(Pointing dataset records)
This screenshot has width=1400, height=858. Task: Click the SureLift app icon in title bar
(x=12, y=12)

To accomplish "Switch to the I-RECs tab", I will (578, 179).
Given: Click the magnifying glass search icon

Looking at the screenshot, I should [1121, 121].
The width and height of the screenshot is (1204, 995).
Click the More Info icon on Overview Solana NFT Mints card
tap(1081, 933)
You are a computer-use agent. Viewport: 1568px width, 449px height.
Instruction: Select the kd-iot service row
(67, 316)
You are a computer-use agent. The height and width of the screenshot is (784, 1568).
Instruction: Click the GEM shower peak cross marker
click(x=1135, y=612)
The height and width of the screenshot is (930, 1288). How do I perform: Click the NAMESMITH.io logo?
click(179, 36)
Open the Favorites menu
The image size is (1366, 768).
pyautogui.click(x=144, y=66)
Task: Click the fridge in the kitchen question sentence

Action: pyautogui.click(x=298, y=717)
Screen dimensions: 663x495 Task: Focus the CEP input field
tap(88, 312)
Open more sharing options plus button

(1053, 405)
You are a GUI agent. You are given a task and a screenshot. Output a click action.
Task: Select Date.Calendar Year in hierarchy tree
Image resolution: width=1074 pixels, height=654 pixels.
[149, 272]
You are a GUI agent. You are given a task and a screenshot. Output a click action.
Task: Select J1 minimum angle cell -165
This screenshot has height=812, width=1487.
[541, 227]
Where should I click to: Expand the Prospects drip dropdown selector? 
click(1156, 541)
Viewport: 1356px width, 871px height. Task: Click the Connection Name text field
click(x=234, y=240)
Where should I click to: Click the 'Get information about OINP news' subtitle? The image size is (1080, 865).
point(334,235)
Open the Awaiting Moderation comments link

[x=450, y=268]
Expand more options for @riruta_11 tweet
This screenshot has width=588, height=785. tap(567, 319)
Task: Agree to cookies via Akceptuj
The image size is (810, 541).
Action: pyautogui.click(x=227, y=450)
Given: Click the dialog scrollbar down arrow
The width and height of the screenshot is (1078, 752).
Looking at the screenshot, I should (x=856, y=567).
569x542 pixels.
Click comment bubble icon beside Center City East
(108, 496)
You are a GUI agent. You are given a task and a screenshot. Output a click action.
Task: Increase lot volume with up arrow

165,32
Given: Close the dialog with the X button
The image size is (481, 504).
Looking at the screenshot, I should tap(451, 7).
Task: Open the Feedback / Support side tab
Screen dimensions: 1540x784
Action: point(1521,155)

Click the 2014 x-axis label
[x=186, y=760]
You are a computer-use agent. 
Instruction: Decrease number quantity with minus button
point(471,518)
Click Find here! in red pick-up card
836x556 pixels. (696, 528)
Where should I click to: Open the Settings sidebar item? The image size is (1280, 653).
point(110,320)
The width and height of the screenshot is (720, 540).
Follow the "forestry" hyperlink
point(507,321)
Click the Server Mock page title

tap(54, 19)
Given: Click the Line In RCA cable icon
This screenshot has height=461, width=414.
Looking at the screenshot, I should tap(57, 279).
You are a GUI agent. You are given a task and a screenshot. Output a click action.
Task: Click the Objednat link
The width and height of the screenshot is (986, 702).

**To do**
Copy the data from the line containing "Task: Click the fridge" down through the line containing "tap(54, 19)", changing "hyperlink" to "link" and leaving everything else as it is.

**Reply to the exercise**
Task: Click the fridge in the kitchen question sentence

Action: pyautogui.click(x=298, y=717)
Screen dimensions: 663x495 Task: Focus the CEP input field
tap(88, 312)
Open more sharing options plus button

(1053, 405)
You are a GUI agent. You are given a task and a screenshot. Output a click action.
Task: Select Date.Calendar Year in hierarchy tree
Image resolution: width=1074 pixels, height=654 pixels.
[149, 272]
You are a GUI agent. You are given a task and a screenshot. Output a click action.
Task: Select J1 minimum angle cell -165
This screenshot has height=812, width=1487.
[541, 227]
Where should I click to: Expand the Prospects drip dropdown selector? 
click(1156, 541)
Viewport: 1356px width, 871px height. Task: Click the Connection Name text field
click(x=234, y=240)
Where should I click to: Click the 'Get information about OINP news' subtitle? The image size is (1080, 865).
point(334,235)
Open the Awaiting Moderation comments link

[x=450, y=268]
Expand more options for @riruta_11 tweet
This screenshot has width=588, height=785. tap(567, 319)
Task: Agree to cookies via Akceptuj
The image size is (810, 541).
Action: pyautogui.click(x=227, y=450)
Given: Click the dialog scrollbar down arrow
The width and height of the screenshot is (1078, 752).
Looking at the screenshot, I should (x=856, y=567).
569x542 pixels.
Click comment bubble icon beside Center City East
(108, 496)
You are a GUI agent. You are given a task and a screenshot. Output a click action.
Task: Increase lot volume with up arrow

165,32
Given: Close the dialog with the X button
The image size is (481, 504).
Looking at the screenshot, I should tap(451, 7).
Task: Open the Feedback / Support side tab
Screen dimensions: 1540x784
Action: point(1521,155)

Click the 2014 x-axis label
[x=186, y=760]
You are a computer-use agent. 
Instruction: Decrease number quantity with minus button
point(471,518)
Click Find here! in red pick-up card
836x556 pixels. (696, 528)
Where should I click to: Open the Settings sidebar item? The image size is (1280, 653).
point(110,320)
The width and height of the screenshot is (720, 540).
Follow the "forestry" link
point(507,321)
Click the Server Mock page title

tap(54, 19)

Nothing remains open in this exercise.